Closed Appla closed 2 months ago
After more dig this part may be the root cause https://github.com/php/php-src/blob/PHP-8.3/ext/opcache/jit/zend_jit_trace.c#L8331-L8353 https://github.com/php/php-src/blob/PHP-8.3/ext/opcache/jit/zend_jit_x86.dasc#L9465:L9473
/cc @dstogov
I don't see any problems running the provided example. It records and executes just a single trace.
It seems, in your environment the trace is invalidated (for some reason) then recorded and executed again. Do you regenerate code for some PHP script or touch it (update its mtime)? Then this is the expected behavoir.
Try to run the code with -dopcache.jit_debug=0x1ff105
to collect more info...
I don't see any problems running the provided example. It records and executes just a single trace.
It seems, in your environment the trace is invalidated (for some reason) then recorded and executed again. Do you regenerate code for some PHP script or touch it (update its mtime)? Then this is the expected behavoir.
yes, the file may has changed during execution also the file mtime
Try to run the code with
-dopcache.jit_debug=0x1ff105
to collect more info...
I was set jit_debug=0x1fffff in GDB and this part are hit
It looks like this code are hit in zend_jit_trace_exit
and continue to execution original opline but not switch to interpreter and again and again
if (ZEND_JIT_TRACE_NUM >= JIT_G(max_root_traces)) {
/* skip: too many root traces */
}
the process still running with GDB attached, any other info I can provided?
yes, the file may has changed during execution also the file mtime
In case some of the files is changed on each "request", the trace is going to be invalidated and recompiled on each "request". It's better to add this file in the opcache blacklist.
I understood, the problem occurs only after the "max_root_traces" limit is exceeded. Right? The number of compiled traces is not caused by a bug. It's caused by trace invalidation. Right?
It would be great if you could construct a test case. This way I will able to fix the exact problem.
yes, the file may has changed during execution also the file mtime
In case some of the files is changed on each "request", the trace is going to be invalidated and recompiled on each "request". It's better to add this file in the opcache blacklist.
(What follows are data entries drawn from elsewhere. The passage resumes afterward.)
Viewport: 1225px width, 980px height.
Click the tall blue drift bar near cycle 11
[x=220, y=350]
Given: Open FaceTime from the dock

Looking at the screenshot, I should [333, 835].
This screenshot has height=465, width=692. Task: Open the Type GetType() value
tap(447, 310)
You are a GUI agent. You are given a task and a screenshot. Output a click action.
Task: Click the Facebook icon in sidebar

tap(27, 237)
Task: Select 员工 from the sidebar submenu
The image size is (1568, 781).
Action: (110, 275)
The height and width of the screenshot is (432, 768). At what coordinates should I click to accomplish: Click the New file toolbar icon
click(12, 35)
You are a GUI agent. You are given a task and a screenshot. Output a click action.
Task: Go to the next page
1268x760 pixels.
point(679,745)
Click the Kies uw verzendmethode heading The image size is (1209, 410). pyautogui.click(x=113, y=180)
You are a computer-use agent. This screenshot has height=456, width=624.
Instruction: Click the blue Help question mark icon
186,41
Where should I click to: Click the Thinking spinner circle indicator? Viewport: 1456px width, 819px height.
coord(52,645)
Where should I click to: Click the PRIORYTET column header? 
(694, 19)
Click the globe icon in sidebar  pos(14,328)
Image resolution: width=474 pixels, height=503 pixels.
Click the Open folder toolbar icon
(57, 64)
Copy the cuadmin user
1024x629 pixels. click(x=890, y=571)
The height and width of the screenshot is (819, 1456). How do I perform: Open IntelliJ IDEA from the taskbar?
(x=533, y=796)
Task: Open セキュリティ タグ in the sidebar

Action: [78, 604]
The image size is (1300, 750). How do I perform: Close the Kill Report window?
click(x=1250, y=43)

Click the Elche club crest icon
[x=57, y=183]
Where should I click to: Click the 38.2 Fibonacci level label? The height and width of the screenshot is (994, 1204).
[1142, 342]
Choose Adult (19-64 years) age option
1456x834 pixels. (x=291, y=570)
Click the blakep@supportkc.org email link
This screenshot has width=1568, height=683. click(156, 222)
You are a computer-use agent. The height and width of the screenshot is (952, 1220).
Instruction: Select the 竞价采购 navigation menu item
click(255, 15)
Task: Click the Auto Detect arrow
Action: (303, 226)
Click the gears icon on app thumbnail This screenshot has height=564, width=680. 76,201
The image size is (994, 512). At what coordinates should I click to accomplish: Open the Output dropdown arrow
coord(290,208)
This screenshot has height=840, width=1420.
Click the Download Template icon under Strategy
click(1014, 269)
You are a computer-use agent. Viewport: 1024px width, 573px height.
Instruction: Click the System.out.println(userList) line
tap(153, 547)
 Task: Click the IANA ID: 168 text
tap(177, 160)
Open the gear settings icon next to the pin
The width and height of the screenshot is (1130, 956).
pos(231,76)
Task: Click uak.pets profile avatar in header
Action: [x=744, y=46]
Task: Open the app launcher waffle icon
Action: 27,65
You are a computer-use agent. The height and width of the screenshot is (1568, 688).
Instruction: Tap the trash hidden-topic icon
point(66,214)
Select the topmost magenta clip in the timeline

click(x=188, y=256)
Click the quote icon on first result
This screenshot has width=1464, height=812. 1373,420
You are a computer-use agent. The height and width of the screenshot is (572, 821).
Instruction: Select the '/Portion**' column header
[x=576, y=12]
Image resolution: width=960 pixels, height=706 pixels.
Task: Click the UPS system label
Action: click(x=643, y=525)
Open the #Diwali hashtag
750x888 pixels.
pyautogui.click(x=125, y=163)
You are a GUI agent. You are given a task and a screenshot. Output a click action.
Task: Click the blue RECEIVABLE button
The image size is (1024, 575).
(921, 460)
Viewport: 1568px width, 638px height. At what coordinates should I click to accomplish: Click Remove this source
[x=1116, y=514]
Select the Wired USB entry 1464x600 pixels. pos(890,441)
My usage scenario involves a specific PHP script managing the execution of other PHP scripts, ensuring that the updated script content is used immediately upon file modification. I am unsure whether JIT is necessary for this type of requirement.
I understood, the problem occurs only after the "max_root_traces" limit is exceeded. Right? The number of compiled traces is not caused by a bug. It's caused by trace invalidation. Right?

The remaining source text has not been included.